So now, in the gloaming of 4:30 a.m., 5 a.m., the concrete cold under our asses, there was no place to be. Once you signed out for the night, you didn’t come crawling in at 4:30 or 5. We didn’t have money to buy coffee and sit at a diner and if we’d sat down anywhere comfortable I would have fallen dead asleep. Sleep is hard when you’re tripping, your racing mind and loud heart gets in the way, but I was coming down from the trip, and I thought I could do it, if given a chance.
There came a point in the coming down process where you asked yourself, “Am I still tripping?” and then tried to make both cases – if you even had to ask the question, you were still tripping; but if you were aware enough to feel the effects start to wane, causing you to question your state, then you were not really tripping anymore. It was all academic anyway. Sober life was the period between taking drugs, which didn’t last long. At the very least, cigarettes and strong coffee made things sharper, took me away from the baseline, a line I never wanted to touch.

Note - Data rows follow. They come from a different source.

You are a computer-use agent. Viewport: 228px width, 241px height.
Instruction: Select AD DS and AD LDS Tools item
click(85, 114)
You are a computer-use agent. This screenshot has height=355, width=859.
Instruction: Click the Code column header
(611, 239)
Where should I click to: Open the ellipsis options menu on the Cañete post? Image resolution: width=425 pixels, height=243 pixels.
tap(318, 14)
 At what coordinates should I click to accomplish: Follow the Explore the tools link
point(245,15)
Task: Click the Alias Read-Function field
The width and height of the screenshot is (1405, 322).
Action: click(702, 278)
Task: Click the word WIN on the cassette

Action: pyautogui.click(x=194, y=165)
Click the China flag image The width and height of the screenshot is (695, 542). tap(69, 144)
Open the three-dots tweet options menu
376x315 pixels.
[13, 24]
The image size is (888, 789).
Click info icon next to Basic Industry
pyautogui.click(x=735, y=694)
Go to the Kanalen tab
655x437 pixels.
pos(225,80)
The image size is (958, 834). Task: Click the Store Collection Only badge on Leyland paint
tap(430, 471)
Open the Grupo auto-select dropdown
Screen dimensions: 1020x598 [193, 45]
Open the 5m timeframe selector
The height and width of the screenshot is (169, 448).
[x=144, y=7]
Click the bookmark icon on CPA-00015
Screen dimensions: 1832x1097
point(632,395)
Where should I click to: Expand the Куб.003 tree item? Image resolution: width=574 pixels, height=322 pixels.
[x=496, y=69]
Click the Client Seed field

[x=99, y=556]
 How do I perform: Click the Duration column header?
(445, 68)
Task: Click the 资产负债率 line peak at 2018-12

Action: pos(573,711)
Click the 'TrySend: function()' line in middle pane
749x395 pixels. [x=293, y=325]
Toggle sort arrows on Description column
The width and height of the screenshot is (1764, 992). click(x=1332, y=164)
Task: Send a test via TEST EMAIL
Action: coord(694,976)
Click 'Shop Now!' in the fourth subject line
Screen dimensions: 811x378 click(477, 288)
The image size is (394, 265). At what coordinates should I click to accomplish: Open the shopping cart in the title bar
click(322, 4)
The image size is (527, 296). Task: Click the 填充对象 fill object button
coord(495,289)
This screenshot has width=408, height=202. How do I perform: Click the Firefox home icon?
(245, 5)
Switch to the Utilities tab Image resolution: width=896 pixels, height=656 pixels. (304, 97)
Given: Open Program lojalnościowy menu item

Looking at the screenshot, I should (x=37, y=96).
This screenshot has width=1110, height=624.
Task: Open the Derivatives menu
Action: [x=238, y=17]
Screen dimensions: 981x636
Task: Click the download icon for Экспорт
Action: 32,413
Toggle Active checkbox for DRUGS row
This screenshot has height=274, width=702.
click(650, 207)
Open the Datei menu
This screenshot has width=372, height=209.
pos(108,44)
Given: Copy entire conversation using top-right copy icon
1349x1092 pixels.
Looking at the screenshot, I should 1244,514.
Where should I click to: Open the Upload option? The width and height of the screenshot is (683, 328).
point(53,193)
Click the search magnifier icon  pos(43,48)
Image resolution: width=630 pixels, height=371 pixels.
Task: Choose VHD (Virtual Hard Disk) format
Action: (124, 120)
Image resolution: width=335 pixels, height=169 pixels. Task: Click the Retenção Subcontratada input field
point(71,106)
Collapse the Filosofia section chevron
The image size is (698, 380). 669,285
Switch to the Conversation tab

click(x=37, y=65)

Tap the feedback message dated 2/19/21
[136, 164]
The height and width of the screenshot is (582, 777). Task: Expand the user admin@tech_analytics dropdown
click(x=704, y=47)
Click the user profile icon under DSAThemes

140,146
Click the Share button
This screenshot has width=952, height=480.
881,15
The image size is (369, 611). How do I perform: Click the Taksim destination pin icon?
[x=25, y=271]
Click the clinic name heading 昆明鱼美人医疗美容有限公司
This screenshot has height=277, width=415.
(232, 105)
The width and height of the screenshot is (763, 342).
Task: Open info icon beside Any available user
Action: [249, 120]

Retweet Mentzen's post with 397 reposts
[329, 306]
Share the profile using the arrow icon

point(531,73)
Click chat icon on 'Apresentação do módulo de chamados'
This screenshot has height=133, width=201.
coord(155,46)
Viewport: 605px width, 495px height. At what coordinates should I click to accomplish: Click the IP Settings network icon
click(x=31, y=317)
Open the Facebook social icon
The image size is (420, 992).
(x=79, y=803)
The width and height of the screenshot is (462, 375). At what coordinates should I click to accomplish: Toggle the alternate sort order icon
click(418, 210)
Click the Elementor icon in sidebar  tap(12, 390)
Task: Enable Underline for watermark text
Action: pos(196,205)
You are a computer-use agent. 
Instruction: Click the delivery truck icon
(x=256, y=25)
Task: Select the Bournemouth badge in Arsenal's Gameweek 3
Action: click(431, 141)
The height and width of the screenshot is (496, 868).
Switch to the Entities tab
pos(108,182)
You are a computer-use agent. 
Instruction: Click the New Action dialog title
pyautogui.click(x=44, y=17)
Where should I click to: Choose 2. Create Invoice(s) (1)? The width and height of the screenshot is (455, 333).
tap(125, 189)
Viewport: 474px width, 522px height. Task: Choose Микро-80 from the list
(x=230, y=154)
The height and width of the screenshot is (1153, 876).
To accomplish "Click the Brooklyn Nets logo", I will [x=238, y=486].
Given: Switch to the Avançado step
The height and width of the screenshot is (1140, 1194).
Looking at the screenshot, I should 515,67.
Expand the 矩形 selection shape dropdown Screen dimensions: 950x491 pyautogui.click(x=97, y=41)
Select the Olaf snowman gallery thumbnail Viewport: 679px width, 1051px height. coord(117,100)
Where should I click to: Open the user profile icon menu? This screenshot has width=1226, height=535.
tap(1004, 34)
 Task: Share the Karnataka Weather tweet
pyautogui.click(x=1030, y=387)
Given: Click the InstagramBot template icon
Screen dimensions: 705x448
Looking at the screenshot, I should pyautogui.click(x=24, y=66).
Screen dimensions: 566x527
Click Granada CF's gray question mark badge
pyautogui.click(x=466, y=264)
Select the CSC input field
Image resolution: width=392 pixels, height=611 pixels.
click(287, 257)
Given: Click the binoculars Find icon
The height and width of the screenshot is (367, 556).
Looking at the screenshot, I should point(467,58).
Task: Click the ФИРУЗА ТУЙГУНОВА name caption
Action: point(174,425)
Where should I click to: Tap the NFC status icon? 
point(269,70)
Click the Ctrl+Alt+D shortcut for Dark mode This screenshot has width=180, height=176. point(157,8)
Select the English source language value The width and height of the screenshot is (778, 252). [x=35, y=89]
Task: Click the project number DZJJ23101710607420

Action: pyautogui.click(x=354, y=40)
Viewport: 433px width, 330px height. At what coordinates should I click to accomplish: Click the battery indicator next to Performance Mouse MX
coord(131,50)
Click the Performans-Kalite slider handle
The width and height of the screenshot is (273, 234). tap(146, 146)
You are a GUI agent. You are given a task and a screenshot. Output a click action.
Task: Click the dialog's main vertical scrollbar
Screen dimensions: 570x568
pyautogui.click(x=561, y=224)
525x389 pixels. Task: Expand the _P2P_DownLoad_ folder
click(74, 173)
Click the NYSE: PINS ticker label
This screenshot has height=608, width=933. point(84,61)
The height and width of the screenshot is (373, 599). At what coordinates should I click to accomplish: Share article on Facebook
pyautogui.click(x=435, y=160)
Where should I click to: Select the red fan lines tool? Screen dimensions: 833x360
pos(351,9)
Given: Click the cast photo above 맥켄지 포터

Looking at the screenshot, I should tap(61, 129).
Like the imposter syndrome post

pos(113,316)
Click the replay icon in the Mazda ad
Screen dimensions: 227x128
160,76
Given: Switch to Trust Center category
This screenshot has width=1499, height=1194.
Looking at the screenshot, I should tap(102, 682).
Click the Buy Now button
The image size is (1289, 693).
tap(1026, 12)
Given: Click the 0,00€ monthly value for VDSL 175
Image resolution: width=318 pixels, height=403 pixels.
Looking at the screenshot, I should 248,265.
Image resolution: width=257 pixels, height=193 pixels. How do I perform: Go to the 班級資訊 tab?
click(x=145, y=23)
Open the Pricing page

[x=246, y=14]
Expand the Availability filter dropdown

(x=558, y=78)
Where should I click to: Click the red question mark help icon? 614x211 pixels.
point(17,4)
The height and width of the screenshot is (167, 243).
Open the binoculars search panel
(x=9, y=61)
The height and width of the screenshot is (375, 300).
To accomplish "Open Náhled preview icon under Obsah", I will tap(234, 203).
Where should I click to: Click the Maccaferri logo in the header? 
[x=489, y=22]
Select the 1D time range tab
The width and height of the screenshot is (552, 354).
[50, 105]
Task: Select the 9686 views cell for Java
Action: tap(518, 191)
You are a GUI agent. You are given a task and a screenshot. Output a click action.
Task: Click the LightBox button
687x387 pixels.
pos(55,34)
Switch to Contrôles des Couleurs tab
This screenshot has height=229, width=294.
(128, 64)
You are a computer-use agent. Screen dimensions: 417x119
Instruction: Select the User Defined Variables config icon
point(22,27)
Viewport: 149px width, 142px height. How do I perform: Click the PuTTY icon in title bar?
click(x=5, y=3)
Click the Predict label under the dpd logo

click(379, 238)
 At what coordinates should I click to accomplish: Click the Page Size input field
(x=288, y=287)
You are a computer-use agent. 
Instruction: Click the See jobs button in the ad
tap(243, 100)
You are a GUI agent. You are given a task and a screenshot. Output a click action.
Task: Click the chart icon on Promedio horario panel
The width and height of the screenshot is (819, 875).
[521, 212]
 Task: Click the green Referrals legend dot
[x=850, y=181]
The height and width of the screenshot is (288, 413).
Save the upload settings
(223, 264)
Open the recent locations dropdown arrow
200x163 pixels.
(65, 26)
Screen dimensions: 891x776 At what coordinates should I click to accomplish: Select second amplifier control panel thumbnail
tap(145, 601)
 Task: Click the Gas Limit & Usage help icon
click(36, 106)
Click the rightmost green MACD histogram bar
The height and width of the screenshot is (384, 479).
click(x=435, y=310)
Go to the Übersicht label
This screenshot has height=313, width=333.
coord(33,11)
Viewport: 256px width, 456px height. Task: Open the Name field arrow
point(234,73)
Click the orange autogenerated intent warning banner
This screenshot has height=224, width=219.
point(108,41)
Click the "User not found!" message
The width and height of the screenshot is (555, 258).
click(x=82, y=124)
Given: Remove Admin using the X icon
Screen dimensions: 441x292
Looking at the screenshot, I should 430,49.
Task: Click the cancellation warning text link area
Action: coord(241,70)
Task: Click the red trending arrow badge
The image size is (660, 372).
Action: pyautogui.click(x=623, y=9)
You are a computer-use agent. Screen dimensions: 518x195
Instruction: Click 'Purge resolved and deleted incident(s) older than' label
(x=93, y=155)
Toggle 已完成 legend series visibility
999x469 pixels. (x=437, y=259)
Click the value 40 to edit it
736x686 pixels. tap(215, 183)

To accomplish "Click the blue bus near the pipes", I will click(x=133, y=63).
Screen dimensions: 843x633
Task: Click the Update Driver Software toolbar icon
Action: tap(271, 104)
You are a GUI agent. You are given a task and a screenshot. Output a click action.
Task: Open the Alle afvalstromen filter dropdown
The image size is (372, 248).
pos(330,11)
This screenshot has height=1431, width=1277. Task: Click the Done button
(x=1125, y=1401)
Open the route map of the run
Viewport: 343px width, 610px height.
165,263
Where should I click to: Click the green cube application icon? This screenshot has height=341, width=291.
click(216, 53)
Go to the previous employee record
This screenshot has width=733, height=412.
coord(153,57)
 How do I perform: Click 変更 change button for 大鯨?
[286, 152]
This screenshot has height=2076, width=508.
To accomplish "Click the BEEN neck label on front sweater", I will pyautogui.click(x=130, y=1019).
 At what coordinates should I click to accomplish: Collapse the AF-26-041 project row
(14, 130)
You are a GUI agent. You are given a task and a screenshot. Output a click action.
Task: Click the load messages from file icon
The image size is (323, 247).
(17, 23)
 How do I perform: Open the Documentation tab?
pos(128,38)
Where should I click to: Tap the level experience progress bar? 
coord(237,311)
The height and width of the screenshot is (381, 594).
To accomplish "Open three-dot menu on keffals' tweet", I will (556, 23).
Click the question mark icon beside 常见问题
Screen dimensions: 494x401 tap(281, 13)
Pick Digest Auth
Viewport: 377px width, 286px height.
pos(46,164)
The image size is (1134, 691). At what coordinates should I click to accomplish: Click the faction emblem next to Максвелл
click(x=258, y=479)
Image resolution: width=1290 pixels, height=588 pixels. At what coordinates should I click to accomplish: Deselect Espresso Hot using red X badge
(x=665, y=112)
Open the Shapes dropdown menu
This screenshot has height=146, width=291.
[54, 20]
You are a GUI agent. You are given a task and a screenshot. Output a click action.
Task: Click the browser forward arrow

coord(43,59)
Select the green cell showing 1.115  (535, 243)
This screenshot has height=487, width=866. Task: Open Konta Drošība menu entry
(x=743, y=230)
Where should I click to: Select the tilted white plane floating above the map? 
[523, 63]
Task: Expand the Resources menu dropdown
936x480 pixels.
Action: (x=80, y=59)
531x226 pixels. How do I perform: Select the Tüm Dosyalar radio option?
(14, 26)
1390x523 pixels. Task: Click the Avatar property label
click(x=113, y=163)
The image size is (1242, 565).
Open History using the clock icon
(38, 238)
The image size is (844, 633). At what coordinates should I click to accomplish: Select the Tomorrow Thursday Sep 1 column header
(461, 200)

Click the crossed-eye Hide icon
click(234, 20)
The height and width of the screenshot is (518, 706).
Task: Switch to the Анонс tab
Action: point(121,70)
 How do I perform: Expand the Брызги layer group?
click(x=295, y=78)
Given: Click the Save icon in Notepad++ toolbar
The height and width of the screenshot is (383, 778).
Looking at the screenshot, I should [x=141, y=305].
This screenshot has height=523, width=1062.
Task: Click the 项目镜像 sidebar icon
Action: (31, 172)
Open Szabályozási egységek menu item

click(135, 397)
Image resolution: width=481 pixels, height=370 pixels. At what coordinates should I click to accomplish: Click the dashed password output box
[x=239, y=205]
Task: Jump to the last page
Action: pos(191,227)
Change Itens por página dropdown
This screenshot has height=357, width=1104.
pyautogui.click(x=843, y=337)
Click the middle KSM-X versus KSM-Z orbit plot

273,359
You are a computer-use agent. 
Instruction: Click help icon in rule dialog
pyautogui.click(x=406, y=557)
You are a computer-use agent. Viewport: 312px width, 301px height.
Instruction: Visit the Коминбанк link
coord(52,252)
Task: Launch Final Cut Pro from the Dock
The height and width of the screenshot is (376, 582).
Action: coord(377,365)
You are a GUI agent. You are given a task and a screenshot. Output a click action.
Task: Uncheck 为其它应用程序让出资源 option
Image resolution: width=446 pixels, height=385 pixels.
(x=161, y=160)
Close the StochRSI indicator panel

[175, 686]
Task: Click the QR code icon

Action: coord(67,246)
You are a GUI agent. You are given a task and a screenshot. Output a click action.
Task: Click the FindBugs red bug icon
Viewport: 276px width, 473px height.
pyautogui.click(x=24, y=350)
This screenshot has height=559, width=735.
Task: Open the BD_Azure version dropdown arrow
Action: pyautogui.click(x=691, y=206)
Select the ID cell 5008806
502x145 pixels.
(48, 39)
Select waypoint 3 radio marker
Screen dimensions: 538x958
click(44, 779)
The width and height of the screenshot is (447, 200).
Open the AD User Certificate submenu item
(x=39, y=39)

Crepuscular. I didn’t know that word back then, senior year of high school, almost done for good. It had been a sunny May day in Central Park, we got off work around 7:30 p.m., and there were still a few people around in the waning dusk, circling like gnats. It didn’t seem dark until the streetlights went on, and then, ironically, you could see it. We took the acid around 8, so we’d be going until 6 a.m. We had definitely fucked ourselves. We could both tell time and do math, especially when relatively sober, so I don’t know why, at that late hour, we chose to shrug and pop the tabs anyway, except that we didn’t really give much of a shit about anything, and had the power to close our eyes to logic with great ease.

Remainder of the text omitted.